Summary of Counter-Arguments:
|- Irregularities in fruits and vegetables are natural. A display of perfectly standardized and imperfection-free fruits or vegetables is a sign of chemical use, absence of biodiversity, and waste of food across the food chain. |
- Organic fruits and vegetables might not look as perfect and shiny as conventional ones, but they taste the same or even better.

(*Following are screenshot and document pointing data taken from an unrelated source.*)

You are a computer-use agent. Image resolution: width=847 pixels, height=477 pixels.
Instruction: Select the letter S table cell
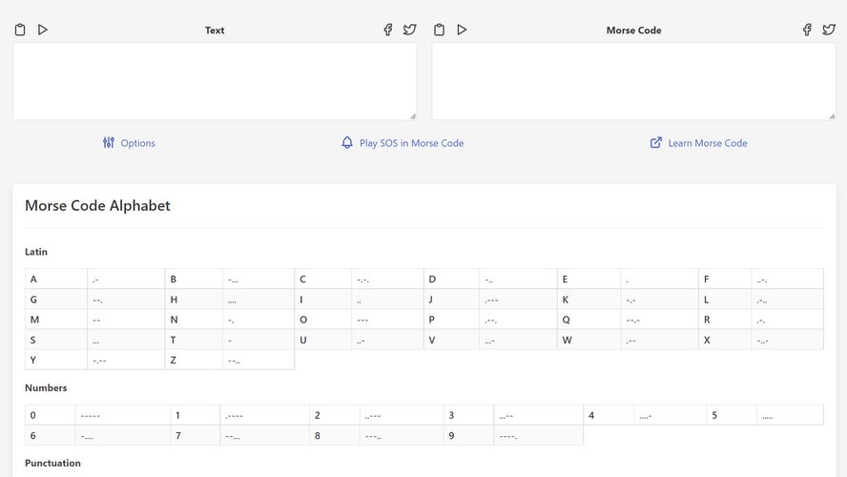coord(55,340)
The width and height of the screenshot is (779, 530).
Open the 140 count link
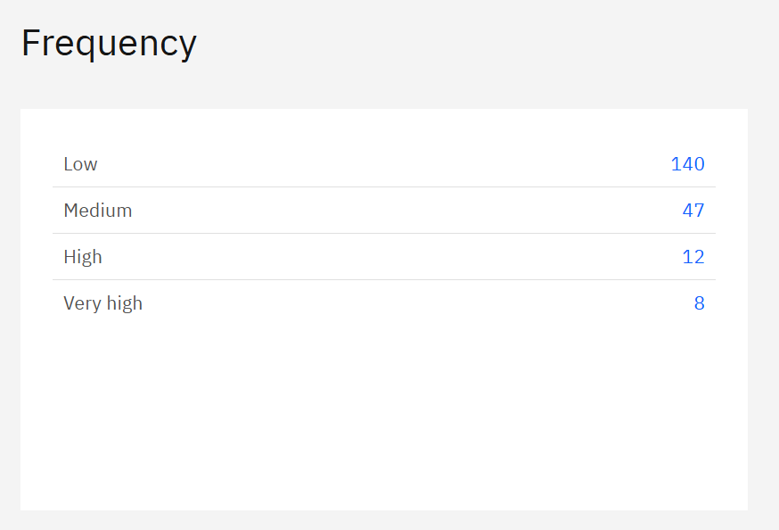coord(687,164)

Details of Counter-Arguments:
This argument against organic food can only possibly be applied to unprocessed fruits and vegetables, not to processed and cooked foods, whose visual appearance obviously depends on the skills of the processor or packager, rather than on the method of production. It is true that the visual appearance of organic fruits and vegetables is sometimes different from the ones that we are used to seeing in the conventional supermarkets. Organic apples, for example, may be slightly smaller, of un-standardized size, or may display a few stains or even pest marks. Actors in the organic supply chain, as well as most organic consumers, are more aware of the aberrations generated by over-standardization of natural products on the supermarket shelves, including waste of produce (due to discarding items that are not perfect in appearance) and abuse of pesticide use and other chemicals to improve the appearance of fruits and vegetables. As a consequence, organic consumers are more willing to accept a wider diversity in the appearance of organic produce, and even sometimes value it as a sign of biodiversity and authenticity. However, there are more and more cases, especially in general supermarkets, were organic fruits and vegetables are now required to have a visual appearance equivalent to that of conventional products (which results in wasting of more food). In any case, visual appearance is not directly linked to taste or nutrient value of a product. You may think that an organic apple is not appetizing, but when you taste it, you will realize that it was worth trying! In fact, many comparative studies of the organoleptic quality of organic and conventional fresh fruits and vegetables have shown enhanced organoleptic quality in organic produce (i.e., better taste and aroma). Education of consumer on the unnatural and wasteful system of artificially perfect fruits and vegetables will change these standards of appearance and result in less waste.
In conventional agriculture, a significant number of pesticides and chemicals are used specifically for the purpose of enhancing appearance. Consumers who are not ready to accept small and natural irregularities in fruits and vegetables should be aware that the perfect visual appearance of these products was rendered possible at the expense of the environment and their own health.